Rusia acusó ayer a la Armada ucraniana de violar sus aguas territoriales para desatar un conflicto, mientras que Ucrania denunció una embestida contra uno de sus barcos y un ataque armado contra otra de sus naves en el mar Negro, cerca de la península de Crimea, región anexada por Moscú.
El gobierno ucraniano denunció que un barco de la Marina rusa embistió a uno de sus remolcadores que acompañaba a dos buques de guerra pequeños y que sufrió daños en el motor y el casco. Las naves ucranianas viajaban en dirección al puerto de Mariupol, en el Mar de Azov, y, por lo tanto, se acercaban al estrecho de Kerch, el único paso que comunica los dos mares.
"En violación de la libertad de navegación los buques rusos utilizaron ilegalmente la fuerza contra barcos de la Armada ucraniana", denunció la Cancillería ucraniana en un comunicado.
"Valoramos esas acciones agresivas como una violación de la carta fundacional de la ONU y la convención de Naciones Unidas sobre el derecho del mar", puntualizó.
Unas horas después, Ucrania denunció otra agresión, esta vez un disparo contra otro barco militar, que, según informó la Marina de Kiev, causó heridas a un miembro de la tripulación, según la cadena de noticias Al Jazeera.
Rusia, por su parte, lanzó sus propias acusaciones contra Ucrania y no hizo declaraciones sobre las denuncias de Kiev. La dirección de fronteras del Servicio Federal de Seguridad de Crimea denunció que "tres buques de la Armada ucraniana se adentraron ilegalmente en aguas territoriales" rusas y advirtió que esos "barcos maniobran peligrosamente y no se subordinan a las órdenes de las autoridades rusas".
Apuntó además que los tres barcos ucranianos no tenían permiso para pasar por el estrecho de Kerch y se negaron a seguir órdenes de las autoridades rusas en la zona.
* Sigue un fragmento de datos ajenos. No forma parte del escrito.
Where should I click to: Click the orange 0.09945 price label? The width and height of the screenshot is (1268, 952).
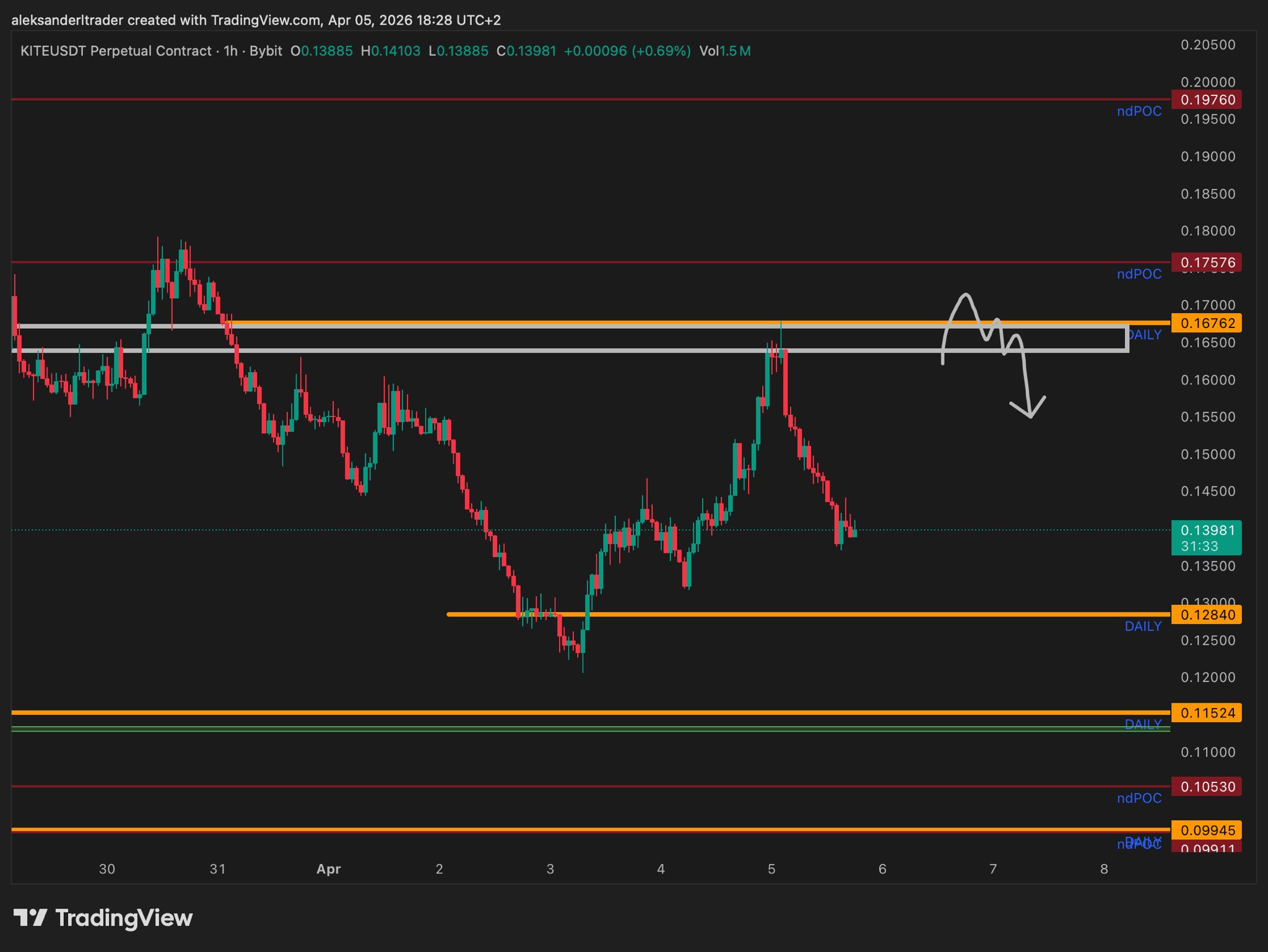pyautogui.click(x=1207, y=830)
Moscú no confirmó si hubo un ataque a una de las naves ucranianas, como denunció el Gobierno ucraniano, pero dispuso el cierre del estrecho de Kerch para los barcos civiles, como informó Alexei Volkov, director de la empresa Puertos Marítimos Crimeos, a medios oficiales rusos al conocerse el incidente con Ucrania.
Desde la anexión, Rusia reclama la soberanía de las aguas territoriales alrededor de la península en medio del tajante rechazo de Ucrania.